Но эти внешние выгоды не придают обществу внутренней ценности. Изначально благо, которое предлагается человеку полисом , - это лишь сама возможность принадлежать к политическому сообществу и принимать участие в его деятельности. И действительно, это благо не может быть расценено как необходимое для человеческого процветания, если рассматривать индивида как простую человеческую особь. Но человек - не просто особь; он социален в силу самой своей природы.

Венчает его социальную природу политическая добродетель.
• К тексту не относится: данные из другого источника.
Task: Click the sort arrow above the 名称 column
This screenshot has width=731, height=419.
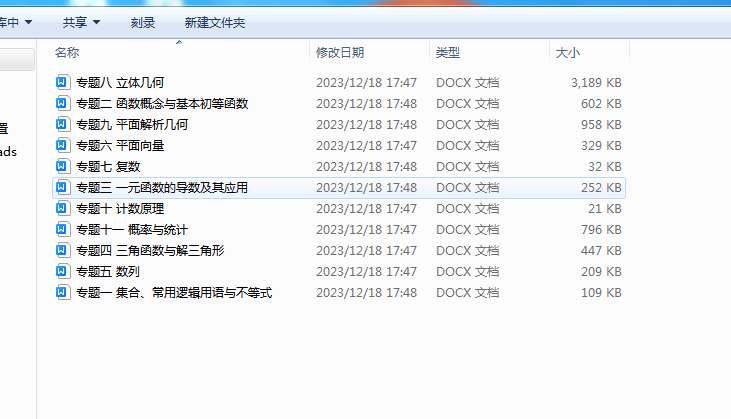Action: click(179, 42)
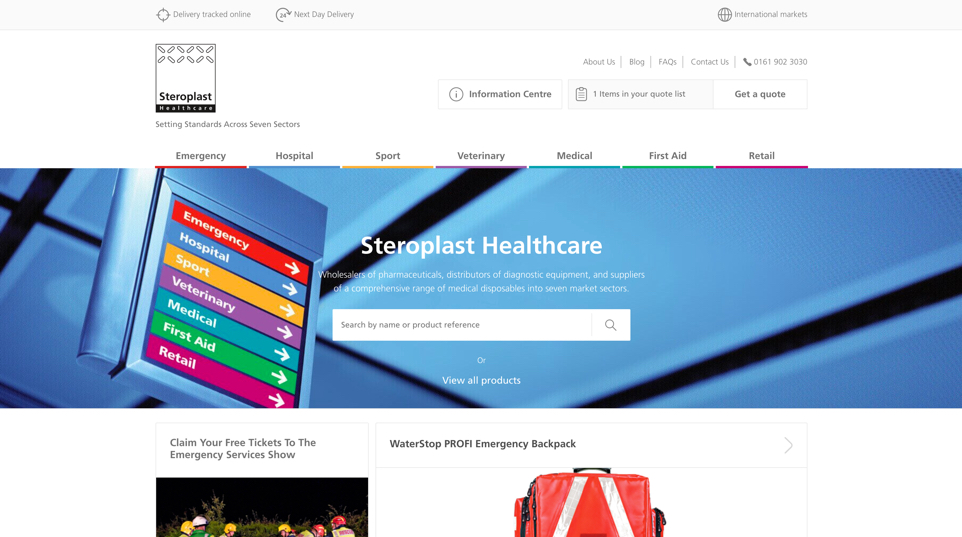Viewport: 962px width, 537px height.
Task: Click the Next Day Delivery 24h icon
Action: coord(283,15)
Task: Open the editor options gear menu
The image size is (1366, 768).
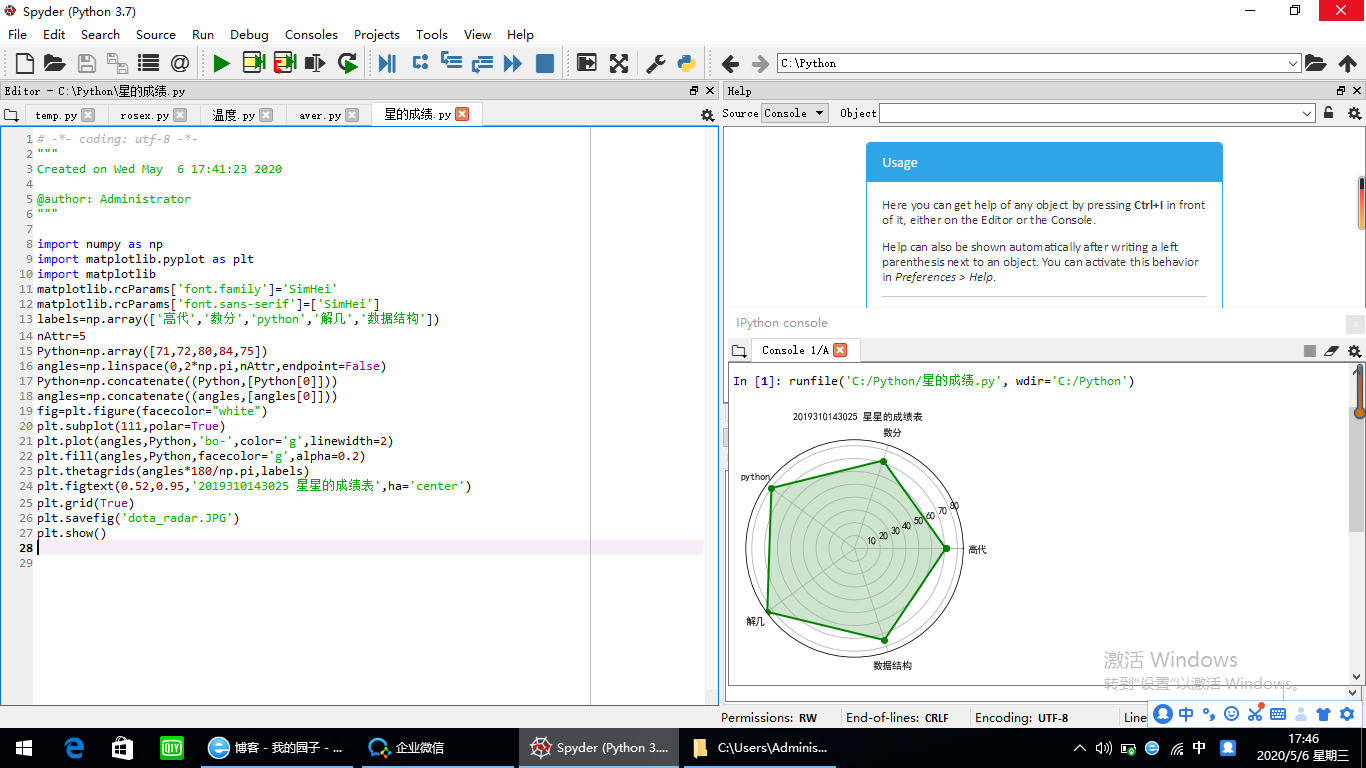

В еще большей степени, чем брак или дружеские связи, политическое гражданство призывает людей к тому, чтобы достигать блаженства, выйти за пределы себя и подчинять свои собственные желания благу сообщества, к которому он принадлежит.

Джорджа беспокоит то, что признание самоценности политического общества противоречит консервативному проекту по защите «ограниченного правительства», будучи характерным скорее для тоталитарного государства, где индивидуальное счастье приносится в жертву благополучию коллектива.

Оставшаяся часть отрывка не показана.